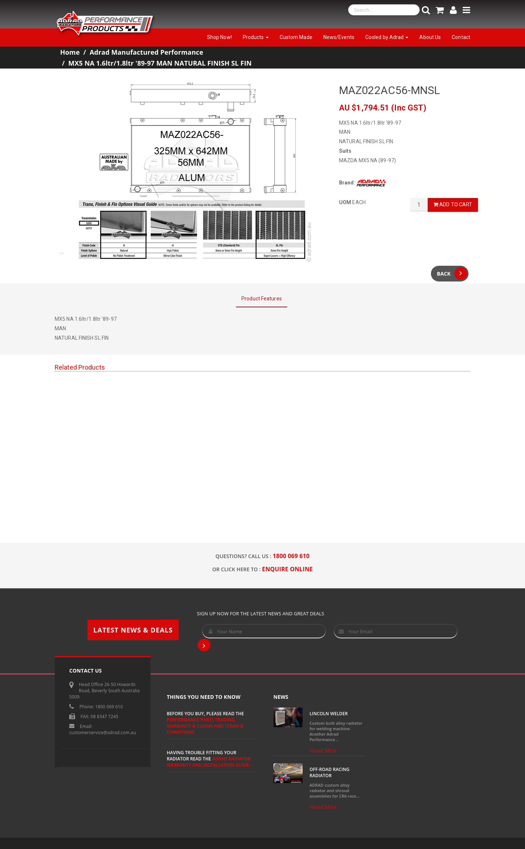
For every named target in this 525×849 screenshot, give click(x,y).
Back (452, 273)
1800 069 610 (291, 556)
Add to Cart (452, 204)
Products (256, 37)
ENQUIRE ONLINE (287, 569)
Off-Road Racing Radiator (330, 772)
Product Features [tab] (261, 298)
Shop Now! (219, 37)
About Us (430, 37)
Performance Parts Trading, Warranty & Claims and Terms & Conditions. (205, 726)
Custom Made (296, 37)
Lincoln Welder (329, 713)
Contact (461, 37)
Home (70, 52)
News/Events (338, 37)
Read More (323, 750)
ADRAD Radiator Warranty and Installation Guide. (209, 762)
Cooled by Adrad (387, 37)
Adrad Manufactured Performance (146, 52)
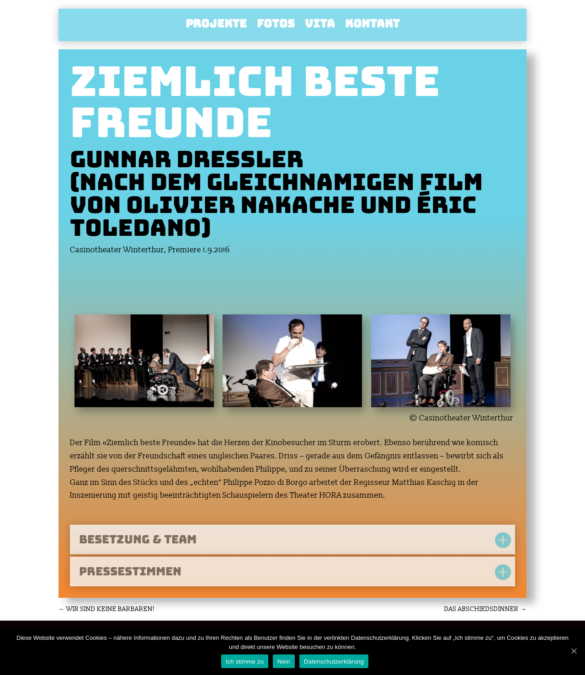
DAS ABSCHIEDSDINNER (485, 609)
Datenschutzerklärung (334, 661)
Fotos (276, 26)
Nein (283, 661)
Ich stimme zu (245, 661)
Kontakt (372, 26)
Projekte (216, 26)
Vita (320, 26)
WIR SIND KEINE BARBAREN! (106, 609)
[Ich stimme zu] (573, 650)
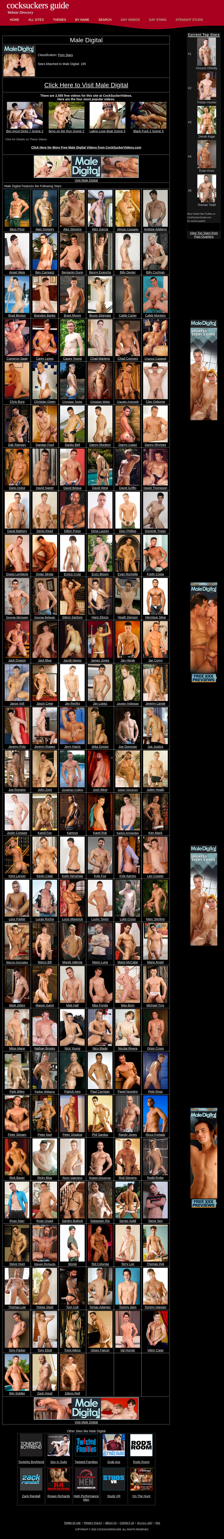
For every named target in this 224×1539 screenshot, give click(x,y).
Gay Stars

+ + +

The request »
Copy the records from the start up to and including the line with "Vita (320, 26)", replacing "Radiator" with "Cooler" and keeping everything else unchanged. Leave the pictures out.

Written solution »
For every named target in this 525×849 screenshot, give click(x,y).
Back (452, 273)
1800 069 610 (291, 556)
Add to Cart (452, 204)
Products (256, 37)
ENQUIRE ONLINE (287, 569)
Off-Road Racing Cooler (330, 772)
Product Features [tab] (261, 298)
Shop Now! (219, 37)
About Us (430, 37)
Performance Parts Trading, Warranty & Claims and Terms & Conditions. (205, 726)
Custom Made (296, 37)
Lincoln Welder (329, 713)
Contact (461, 37)
Home (70, 52)
News/Events (338, 37)
Read More (323, 750)
ADRAD Cooler Warranty and Installation Guide. (209, 762)
Cooled by Adrad (387, 37)
Adrad Manufactured Performance (146, 52)
DAS ABSCHIEDSDINNER (485, 609)
Datenschutzerklärung (334, 661)
Fotos (276, 26)
Nein (283, 661)
Ich stimme zu (245, 661)
Kontakt (372, 26)
Projekte (216, 26)
Vita (320, 26)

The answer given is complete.